2. Retention of key personnel: The company should have watertight employment agreements with all its promoters and key management personnel. A critical aspect of these employment agreements would be detailed provisions in respect of the grant of stock options or other employment benefits, and the claw back of such benefits in the event the terms of the employment agreements are breached or targets not achieved.
3. Pay close attention to commercial terms: Investment documents need to address, in detail, the company’s projections, business plan, and financial strategy, and spell out the specific obligations of the company as well as the promoters in meeting these obligations. Close attention should be paid to the consequences in the event the business plans are not met.
4. Anti-dilution clauses: Often, anti-dilution protections are aggressively negotiated in investment documents. As these clauses can often be tricky, they should be clarified by incorporating an example (non-binding) or a detailed formula in the documents. The other set of provisions that are negotiated are the affirmative vote items. Investors have to tread a fine line between protecting their interests and avoiding interference in the company’s day-to-day affairs.
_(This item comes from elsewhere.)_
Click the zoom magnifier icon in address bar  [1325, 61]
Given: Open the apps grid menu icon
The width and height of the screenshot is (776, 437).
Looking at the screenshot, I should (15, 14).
Such clauses need careful drafting, particularly in cases where the investor is a strategic investor, and the investment contains also an element of integration of the businesses of the company and the investor.
5. Don’t forget the ‘typical’ clauses: In instances where the investor and the investee operate in similar or overlapping sectors, ‘typical’ clauses such as those relating to procedural obligations for conducting board meetings, or even boilerplate clauses such as confidentiality, and information/access to investee’s records, require careful review. All parties should also consider the dispute resolution/ arbitration clauses and make sure the mode of dispute resolution is efficient.
6. Final insurance: It is likely that by the time a strategic investor comes on board, the company already has some angel, venture, or early-stage investors on board. Any terms negotiated with the new investor should therefore be acceptable not only to the promoters and the company but also to such existing investors.